And as for PCRs... We finish them sometime during the day and once we submit them to NM EMSTARS they get faxed to the hospital. We don't give paper run forms to the hospitals.


----------



## EMTswag (Jul 11, 2011)

Dougy said:


> No guidelines here. The nurses at the receiving ER's ask us all the questions they need. We give them a copy of our runsheet so they have everything we had. They sign off that they are taking care, and we are out of there.
> 
> 
> 
> We used to use HEAR radio's.. before my time (I'm 18, just started last November).. now it's cell phone for most of the ER's except HUMC, where we just show up.



Yeah no hospital in my area actually answers HEAR anymore haha. And I think I know where youre going with that... MOST hospitals we call ahead to, except that one hospital whose staff we all hate


----------



## Too Old To Work (Jul 12, 2011)

I just keep talking til the nurse has had enough and assigns me a room. It usually doesn't take that long. Sometimes I'll eat onions for lunch and stand real close to her. That often speeds things up. Occasionally, just to see if they are listening, I'll throw in patient's favorite vegetable, shoe size, and birth stone.


----------



## 8jimi8 (Jul 12, 2011)

MIVT:

Mechanism of injury

Injuries sustained

Vitals

Treatment

If they need more, give the sample hx.  Speak up, so the doc and the techs can hear you.


----------



## Melclin (Jul 13, 2011)

All this strict structure makes me think of the staccato talking EMT on American TV shows like ER. 

I find in general handover is more of a conversation and the structure changes depending on the pt. 

This is John, now you've gotta watch John he's cheeky aren't you John. Anyway John has a 1 month hx of chest pain on exertion. It hasn't been previously investigated or anything, ahhh, he's then experienced the sudden onset at rest of what he describes as heavy central chest pain radiating to to his R shoulder at about 10 this morning, so about 2 hours ago now. He waited around for a bit before calling us and we've got to him about 45 mins ago, found him to have what sounds like cardiac chest pain and some nausea. He's been haemodynamically stable the whole time, obs unremarkable other than some mild hypertension at 160/85, we've given him 300 of aspirin of course, 2 lots of 300mcg GTN, his pain hasn't changed at all, we've then popped a total of 7.5mg of morph in, and he's now pain free. He's also had 10 of maxolon to good effect. Ah...he doesn't have any cardiac hx and the only other medical hx is diabetes...yep type 2... ahh, and no allergies.  

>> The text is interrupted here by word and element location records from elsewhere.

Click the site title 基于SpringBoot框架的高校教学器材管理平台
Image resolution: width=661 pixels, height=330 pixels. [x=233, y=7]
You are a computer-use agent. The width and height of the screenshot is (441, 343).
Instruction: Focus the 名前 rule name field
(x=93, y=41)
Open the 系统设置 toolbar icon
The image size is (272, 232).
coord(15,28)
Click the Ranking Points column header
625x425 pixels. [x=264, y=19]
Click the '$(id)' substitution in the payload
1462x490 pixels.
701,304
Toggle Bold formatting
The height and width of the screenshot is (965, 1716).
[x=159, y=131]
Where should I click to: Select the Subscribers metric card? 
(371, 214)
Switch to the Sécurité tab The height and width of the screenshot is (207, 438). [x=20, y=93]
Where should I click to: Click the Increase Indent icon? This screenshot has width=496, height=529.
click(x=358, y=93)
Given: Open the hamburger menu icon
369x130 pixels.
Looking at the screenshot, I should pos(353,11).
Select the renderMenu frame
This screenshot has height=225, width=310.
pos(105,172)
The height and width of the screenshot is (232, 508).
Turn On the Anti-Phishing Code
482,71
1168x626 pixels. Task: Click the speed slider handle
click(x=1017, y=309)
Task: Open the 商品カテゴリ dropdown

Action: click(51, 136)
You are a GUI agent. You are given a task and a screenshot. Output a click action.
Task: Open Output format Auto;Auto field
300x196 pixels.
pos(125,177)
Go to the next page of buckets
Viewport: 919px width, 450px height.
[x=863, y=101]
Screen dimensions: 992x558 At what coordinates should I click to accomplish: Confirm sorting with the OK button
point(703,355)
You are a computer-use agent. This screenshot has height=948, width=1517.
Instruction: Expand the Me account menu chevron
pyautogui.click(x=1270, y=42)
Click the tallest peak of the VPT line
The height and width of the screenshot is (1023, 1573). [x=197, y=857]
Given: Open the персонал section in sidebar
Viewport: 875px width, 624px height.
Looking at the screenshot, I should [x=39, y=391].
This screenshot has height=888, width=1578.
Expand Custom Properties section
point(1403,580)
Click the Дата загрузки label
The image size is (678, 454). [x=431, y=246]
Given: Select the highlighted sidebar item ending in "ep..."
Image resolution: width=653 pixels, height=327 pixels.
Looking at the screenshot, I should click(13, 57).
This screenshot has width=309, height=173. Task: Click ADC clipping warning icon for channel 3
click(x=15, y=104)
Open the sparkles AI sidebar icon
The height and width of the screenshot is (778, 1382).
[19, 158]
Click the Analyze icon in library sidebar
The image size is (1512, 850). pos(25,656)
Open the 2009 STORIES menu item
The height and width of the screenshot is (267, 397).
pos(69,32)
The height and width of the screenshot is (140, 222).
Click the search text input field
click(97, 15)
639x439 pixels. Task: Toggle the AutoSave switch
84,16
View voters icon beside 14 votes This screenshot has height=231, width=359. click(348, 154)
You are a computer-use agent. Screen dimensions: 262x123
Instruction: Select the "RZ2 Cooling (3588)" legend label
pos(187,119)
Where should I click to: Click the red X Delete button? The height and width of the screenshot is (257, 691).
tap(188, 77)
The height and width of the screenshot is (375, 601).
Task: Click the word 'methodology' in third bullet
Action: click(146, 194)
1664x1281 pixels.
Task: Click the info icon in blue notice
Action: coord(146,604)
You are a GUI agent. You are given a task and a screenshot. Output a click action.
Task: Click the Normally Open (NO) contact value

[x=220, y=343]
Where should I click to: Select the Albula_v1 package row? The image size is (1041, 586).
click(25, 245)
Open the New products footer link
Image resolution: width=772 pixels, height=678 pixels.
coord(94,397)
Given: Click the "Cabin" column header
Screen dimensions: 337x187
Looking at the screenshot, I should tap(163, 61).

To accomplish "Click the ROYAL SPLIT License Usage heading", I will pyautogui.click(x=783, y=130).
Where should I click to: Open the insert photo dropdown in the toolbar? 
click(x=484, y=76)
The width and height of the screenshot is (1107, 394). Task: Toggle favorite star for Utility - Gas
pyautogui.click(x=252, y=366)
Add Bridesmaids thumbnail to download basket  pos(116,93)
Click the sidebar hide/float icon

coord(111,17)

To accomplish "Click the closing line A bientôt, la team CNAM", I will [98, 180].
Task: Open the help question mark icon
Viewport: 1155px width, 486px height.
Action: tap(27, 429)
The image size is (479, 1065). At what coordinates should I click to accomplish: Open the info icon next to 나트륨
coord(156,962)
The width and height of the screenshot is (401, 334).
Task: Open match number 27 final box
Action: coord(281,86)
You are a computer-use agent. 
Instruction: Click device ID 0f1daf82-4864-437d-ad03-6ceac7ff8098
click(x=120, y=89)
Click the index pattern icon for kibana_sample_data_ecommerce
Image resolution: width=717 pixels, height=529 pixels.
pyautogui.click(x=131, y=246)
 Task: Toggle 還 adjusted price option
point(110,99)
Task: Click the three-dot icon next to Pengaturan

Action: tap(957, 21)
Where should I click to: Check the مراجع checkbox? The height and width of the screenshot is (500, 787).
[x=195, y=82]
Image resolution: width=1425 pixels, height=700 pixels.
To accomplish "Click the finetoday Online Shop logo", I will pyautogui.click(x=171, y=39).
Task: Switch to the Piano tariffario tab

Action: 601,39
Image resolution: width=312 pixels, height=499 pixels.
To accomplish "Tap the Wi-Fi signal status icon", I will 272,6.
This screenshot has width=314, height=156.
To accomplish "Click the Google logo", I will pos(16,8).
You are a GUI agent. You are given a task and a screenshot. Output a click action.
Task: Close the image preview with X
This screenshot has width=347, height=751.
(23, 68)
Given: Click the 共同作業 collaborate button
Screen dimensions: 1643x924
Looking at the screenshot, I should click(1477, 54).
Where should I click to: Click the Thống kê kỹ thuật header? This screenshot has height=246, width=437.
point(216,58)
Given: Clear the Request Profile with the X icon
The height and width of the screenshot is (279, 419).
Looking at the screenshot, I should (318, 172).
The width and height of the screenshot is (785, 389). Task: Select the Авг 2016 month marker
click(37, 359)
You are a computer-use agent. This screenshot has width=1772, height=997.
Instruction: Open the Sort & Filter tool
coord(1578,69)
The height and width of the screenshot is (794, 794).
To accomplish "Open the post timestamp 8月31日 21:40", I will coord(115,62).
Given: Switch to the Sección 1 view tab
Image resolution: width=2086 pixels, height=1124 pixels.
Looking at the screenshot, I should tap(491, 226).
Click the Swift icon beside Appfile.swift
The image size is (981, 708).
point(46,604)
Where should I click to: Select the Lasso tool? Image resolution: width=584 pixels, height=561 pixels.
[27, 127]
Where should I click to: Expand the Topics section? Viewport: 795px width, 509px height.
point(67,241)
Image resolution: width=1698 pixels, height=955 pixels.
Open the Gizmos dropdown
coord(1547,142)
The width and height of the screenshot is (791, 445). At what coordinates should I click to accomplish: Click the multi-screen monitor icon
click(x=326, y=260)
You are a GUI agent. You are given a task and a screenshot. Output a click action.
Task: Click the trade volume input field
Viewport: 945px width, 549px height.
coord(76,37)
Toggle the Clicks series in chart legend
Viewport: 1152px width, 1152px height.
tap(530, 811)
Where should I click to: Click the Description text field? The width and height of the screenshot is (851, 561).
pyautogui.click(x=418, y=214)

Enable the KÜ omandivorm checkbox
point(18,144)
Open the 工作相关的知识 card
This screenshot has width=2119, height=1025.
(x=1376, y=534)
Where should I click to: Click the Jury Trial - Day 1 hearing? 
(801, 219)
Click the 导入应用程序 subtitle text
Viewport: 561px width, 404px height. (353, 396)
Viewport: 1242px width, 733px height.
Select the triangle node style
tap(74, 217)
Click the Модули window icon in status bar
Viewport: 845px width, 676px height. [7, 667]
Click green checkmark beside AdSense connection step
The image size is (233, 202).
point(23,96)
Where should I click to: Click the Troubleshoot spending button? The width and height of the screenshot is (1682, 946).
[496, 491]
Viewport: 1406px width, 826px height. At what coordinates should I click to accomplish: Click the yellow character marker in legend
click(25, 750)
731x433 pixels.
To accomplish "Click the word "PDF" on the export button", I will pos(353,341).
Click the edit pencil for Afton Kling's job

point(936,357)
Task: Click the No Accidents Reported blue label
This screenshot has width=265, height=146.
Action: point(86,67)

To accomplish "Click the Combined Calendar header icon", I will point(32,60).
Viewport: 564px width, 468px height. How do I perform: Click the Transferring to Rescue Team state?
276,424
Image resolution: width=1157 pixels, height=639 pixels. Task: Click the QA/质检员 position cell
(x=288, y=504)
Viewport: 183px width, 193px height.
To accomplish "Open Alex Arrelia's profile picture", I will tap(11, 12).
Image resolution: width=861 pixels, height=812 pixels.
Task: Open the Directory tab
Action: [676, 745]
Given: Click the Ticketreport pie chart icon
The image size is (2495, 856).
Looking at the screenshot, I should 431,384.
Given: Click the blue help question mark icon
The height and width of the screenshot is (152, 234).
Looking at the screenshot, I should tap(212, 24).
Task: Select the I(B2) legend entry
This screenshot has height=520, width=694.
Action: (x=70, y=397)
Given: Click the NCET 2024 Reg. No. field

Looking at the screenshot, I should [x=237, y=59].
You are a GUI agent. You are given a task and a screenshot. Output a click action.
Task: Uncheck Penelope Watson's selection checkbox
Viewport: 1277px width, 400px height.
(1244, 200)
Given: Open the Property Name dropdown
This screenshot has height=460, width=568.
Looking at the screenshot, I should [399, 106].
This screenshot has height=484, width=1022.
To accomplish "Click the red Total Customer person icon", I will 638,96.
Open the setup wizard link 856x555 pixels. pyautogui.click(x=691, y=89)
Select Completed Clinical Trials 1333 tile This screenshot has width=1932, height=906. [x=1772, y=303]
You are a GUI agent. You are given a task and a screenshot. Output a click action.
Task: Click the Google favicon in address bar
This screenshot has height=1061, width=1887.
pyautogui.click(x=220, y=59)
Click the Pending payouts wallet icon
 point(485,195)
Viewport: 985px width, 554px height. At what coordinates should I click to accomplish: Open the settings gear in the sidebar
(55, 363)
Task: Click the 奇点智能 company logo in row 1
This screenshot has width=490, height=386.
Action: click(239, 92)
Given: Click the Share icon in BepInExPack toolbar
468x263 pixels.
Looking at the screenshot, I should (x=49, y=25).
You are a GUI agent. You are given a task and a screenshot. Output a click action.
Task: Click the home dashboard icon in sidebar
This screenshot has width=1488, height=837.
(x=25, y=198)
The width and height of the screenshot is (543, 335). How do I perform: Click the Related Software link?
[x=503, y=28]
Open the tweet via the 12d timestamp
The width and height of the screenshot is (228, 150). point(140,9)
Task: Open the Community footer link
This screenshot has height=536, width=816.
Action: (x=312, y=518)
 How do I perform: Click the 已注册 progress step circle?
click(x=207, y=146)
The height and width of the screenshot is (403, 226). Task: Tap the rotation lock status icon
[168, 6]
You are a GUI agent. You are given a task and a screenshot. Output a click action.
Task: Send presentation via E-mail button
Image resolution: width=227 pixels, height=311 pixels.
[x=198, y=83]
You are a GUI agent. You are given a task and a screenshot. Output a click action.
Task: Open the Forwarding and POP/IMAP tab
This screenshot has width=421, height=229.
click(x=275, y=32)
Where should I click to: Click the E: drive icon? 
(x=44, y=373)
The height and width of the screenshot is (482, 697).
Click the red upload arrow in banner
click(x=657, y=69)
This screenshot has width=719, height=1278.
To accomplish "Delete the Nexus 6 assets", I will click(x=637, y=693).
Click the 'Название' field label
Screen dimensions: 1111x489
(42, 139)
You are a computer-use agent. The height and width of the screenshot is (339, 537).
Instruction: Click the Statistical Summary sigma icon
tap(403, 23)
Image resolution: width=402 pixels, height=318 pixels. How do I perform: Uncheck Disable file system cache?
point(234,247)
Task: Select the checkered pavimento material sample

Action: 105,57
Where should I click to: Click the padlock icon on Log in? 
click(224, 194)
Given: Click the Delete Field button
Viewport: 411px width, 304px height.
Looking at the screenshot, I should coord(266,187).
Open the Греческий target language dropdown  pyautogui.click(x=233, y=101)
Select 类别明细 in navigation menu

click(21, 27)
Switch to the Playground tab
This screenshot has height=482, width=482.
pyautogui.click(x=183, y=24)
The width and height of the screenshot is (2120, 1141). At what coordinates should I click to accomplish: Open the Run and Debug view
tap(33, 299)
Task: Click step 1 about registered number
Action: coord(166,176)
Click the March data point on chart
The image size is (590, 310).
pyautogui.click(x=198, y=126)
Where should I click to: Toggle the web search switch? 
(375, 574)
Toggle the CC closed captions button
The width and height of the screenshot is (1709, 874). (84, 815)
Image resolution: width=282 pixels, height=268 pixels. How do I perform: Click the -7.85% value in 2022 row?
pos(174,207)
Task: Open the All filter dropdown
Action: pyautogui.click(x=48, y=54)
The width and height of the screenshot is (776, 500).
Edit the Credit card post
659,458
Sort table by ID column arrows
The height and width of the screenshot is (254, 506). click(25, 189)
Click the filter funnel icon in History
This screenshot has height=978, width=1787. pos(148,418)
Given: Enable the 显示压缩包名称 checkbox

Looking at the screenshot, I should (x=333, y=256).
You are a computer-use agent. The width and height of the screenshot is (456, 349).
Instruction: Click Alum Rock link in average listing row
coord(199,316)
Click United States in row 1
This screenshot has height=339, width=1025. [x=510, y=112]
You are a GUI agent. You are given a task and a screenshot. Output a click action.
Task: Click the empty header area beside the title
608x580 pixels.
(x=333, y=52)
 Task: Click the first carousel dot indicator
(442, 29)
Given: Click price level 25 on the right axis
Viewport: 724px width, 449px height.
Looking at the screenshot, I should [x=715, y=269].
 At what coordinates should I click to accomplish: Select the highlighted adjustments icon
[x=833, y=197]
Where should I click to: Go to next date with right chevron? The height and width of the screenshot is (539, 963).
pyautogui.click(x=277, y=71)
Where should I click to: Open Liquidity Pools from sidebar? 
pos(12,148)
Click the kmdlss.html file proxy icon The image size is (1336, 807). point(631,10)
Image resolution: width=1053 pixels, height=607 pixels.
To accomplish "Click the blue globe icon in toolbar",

Trauma centre handovers are a bit more formal.
This is 62 year old John. John was the driver of a family sedan that was involved in a high speed head on collision at approximately 1630 this afternoon. There was significant cabin intrusion killing the other two passengers and trapping John so there was about a 40 minute delay for extrication and we found him to have significant blunt injuries to his head, a flail segment, and an open fracture to his L tib fib. He was initially GCS 13, hypotensive at 75 systolic before the extrication and in considerable pain, responsive to 2 L of saline and 45 of morphine. Last pressure was 125/85 at HR 98, Saturating well on 8 litres but he does desaturate quickly without o2 and he's been throwing VEs fairly often. Equal breath sound bilaterally, still GCS 13, No meds, hx or allergies that we've been able to ascertain. 

Then come the steady stream of further questions from the trauma team.   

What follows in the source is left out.